Material and Methods
The clinical readiness period of the MR-Linac Unity (Elekta Ltd, Stockholm, Sweden) started in March 2022, following the official trainings. Our self-preparation consisted of 1) establishing a preparation procedure, 2) inviting healthy volunteers to test the MR-Linac workflow (without actual irradiation), 3) installing a screen recording system of four consoles simultaneously for off-line analysis (fig.1), 4) performing end-to-end and treatment interruption tests using the Zeus moving phantom (CIRS, Norfolk, VA, USA). GoLive was successful in June 2022. For each treatment session, the screen recordings were analyzed to determine the duration of MRI acquisition, evaluation, contour adaptation, treatment planning, beam-on time, and determine the time until proper decision in case of problem troubleshooting. Additionally a weekly briefing meeting was organized to discuss and improve our workflow.
Results
During the GoLive preparation a total of 26 volunteers were scanned: 12 pelvis, 2 brain, 5 abdomen, 4 thorax, 3 head and neck, providing sufficient information about expected image quality, preferred acquisitions and familiarization with the machine and workflow.
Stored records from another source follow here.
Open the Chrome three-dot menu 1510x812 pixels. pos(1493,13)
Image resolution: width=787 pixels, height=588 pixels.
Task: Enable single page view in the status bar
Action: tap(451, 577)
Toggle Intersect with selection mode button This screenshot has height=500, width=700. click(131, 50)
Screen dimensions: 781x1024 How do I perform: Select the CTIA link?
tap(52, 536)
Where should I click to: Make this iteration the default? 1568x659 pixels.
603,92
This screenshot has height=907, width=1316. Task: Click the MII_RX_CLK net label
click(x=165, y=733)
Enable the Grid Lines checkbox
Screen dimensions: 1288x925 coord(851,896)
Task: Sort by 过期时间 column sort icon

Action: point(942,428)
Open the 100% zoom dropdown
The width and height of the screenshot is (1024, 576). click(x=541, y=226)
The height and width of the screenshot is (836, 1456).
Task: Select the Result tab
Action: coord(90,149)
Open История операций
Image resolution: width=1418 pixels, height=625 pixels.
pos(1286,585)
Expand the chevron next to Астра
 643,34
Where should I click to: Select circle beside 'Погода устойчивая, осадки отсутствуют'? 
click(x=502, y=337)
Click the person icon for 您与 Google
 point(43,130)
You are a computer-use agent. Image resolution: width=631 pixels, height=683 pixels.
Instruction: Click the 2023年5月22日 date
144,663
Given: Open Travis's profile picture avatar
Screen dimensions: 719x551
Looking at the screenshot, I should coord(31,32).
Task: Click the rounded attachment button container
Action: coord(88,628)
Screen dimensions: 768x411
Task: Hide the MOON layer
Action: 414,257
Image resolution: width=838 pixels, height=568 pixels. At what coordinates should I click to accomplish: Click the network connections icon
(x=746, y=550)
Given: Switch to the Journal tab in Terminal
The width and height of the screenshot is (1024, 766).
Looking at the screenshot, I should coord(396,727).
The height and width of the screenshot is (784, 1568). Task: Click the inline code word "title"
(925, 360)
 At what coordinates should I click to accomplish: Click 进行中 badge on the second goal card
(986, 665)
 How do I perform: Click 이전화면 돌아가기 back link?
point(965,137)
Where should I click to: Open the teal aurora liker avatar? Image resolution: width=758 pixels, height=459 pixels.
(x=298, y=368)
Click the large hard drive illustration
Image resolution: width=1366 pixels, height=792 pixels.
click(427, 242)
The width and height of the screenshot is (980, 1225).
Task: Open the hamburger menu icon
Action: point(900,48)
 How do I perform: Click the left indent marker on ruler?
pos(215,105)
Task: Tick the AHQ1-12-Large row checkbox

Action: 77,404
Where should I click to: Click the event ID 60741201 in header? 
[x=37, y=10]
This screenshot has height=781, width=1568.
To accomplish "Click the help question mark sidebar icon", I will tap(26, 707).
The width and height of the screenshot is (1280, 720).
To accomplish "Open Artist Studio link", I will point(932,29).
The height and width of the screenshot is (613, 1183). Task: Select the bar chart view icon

Screen recording became essential for timing and troubleshooting. The Zeus phantom was used for the end-to-end test (including cine MRI) and treatment interruption training. Since the clinical GoLive, a total of eight patients have been treated on the Unity following a hypofractionated 5-session regimen for lymph nodes (6), pancreatic tumour (1) and rectum (1). The patients spent an average of 48.3 minutes (range 28.9 - 76.5) on the treatment table (fig.2). Two patients were treated with adapt-to-position (ATP) only, four with adapt-to-shape (ATS) only, and two patients with a mix of both. ATS sessions lasted on average 12.7 minutes longer than ATP. All patients tolerated the treatments well. Two fractions out of forty were not completed as planned: one required a plan completion in the same day due to a machine problem, while the other required one day of delay because of a software connectivity issue. Weekly briefing meetings resulted in the development of a patient-specific “briefing sheet” to summarize the acquisition protocol (including functional sequences), contouring strategy and plan optimization particularities, to allow smooth communication among staff.
Conclusion
Healthy volunteers and the Zeus phantom played a pivotal role in the preparation to GoLive with the Unity MR-Linac, especially combinined with screen capturing and off-line analysis. Weekly briefing meetings are warranted to optimize the online adaptive workflow.